Why is this important? Because to create the future demands far more from us than the female capacities for sex and reproduction. Eros is not only the expression of erotic love, but more importantly was the first Greek deity to emerge from Chaos, coming into being simultaneously with the earth and the underworld. Creation couldn’t have happened without it. I’m referring to Eros as the primordial creative impulse, the Light that illumines all being and gives order to all creation.
This capacity of Eros to create, at the most primary level of consciousness itself, is what we women need to cultivate, develop, and express to create the new. What I am saying may be difficult to understand. But that is because the ability to do this is just emerging at the leading edge of human consciousness.
Eros is the dynamic source of a new spiritual liberation. Andrew Cohen, my spiritual teacher, speaks of it as a new and evolutionary enlightenment. Traditional enlightenment is based on the discovery, some few thousand years ago, that at the depth of each human being is a vast, limitless, and timeless realm of pure being that is the foundation of all manifest reality. (Think Eckhart Tolle and The Power of Now.) The new enlightenment that Andrew has pioneered is based on the discovery of Eros, or as he also calls it the evolutionary impulse, that is the purest form of the creativity that blasted the cosmos into manifestation fourteen billion years ago. In human beings, this creative drive has become conscious–it is what distinguishes us from all other forms of life. Liberating this pure force of Eros, this creative potential of consciousness, through us and as us, we find that we take on our shoulders the responsibility and capacity to create the very structures of consciousness that are the ground of who we are and can be.
It’s something that never has happened before. Only now, as human beings have become so sophisticated, self-reflective, and individuated, can we even begin to discriminate and align with this force in consciousness so that we can begin to guide evolution itself. (Yes, I mean it–this is enormous, and demands a purity of motivation that is ultimately challenging. Only then can we become fit vehicles for this creative intelligence to work through us.)
And it is particularly something that has never happened with or through women. In the thousands of years in which human culture has developed from foraging bands into technosophisticated globalization, women have not been the ones who have innovated the next breakthrough, put our lives on the line to stake new ground, or taken the risks that open up space in what was once unknown. We have not played a role in creating the new in culture. It’s not our fault.

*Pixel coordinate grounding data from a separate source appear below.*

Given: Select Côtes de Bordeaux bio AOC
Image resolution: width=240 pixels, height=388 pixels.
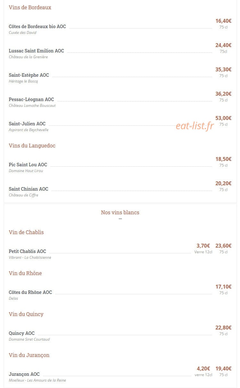Looking at the screenshot, I should [x=37, y=27].
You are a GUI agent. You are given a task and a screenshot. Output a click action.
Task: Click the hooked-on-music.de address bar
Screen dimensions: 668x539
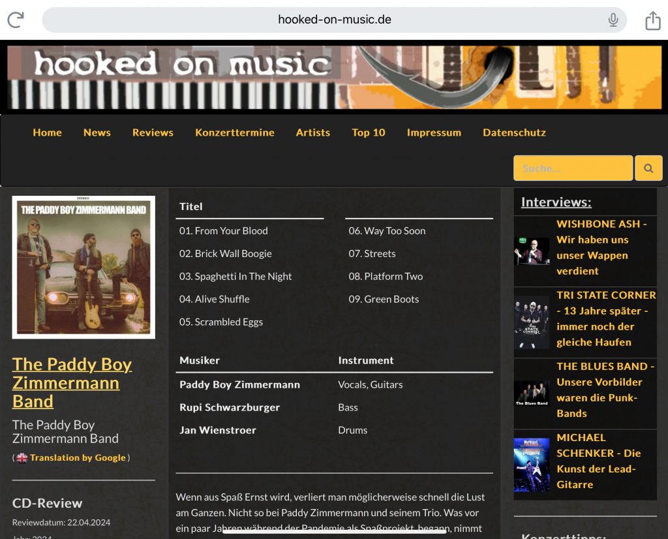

We were doing what needed to be done: bearing and raising children. And now, even after the noble struggle for equal rights in the 60s and 70s, we are not equal in our willingness to risk, to step off the edge of what we know, in order to create the future that we say we want.
Does that bug you? It has bugged me and the spiritual sisters with whom I have been engaged in a radical experiment with Andrew Cohen (and our spiritual brothers) to live on this edge and fly on the wings of Eros to create the new together. Women are much less identified with this impulse for the new.
In fact, in the postmodern spiritual world (which has been influenced by the feminist zeitgeist), women are seen as the new. The feminine–which emphasizes women’s traditional biological and nurturing role–is considered to be the solution to a world gone awry. Men are the problem; women are the answer. And in defining women in this way, we reinstate the old, tying women to all of the qualities that we developed during millennia of being subordinate. That subordination–the attentiveness to other’s needs, the need to look good in other’s eyes, the fear of standing out on our own–has shaped the structures of our selves at the deepest levels. It is the feminine.
And it is what we need to free ourselves from. This is the birth of a new women’s liberation–liberated from identification with the roles and structures in ourselves that were born in patriarchy and that have become who we think we are. This is our challenge, the edge we need to leap off of in order to grab onto Eros’s wing and take flight into a world that we don’t know, can’t quite imagine, and yet desperately long for.
Here’s to a new beginning, the start of a new world. I hope that you will join me and my sisters as we chronicle our progress in cultivating Eros and developing a new perspective on who we are in culture and where we need to go.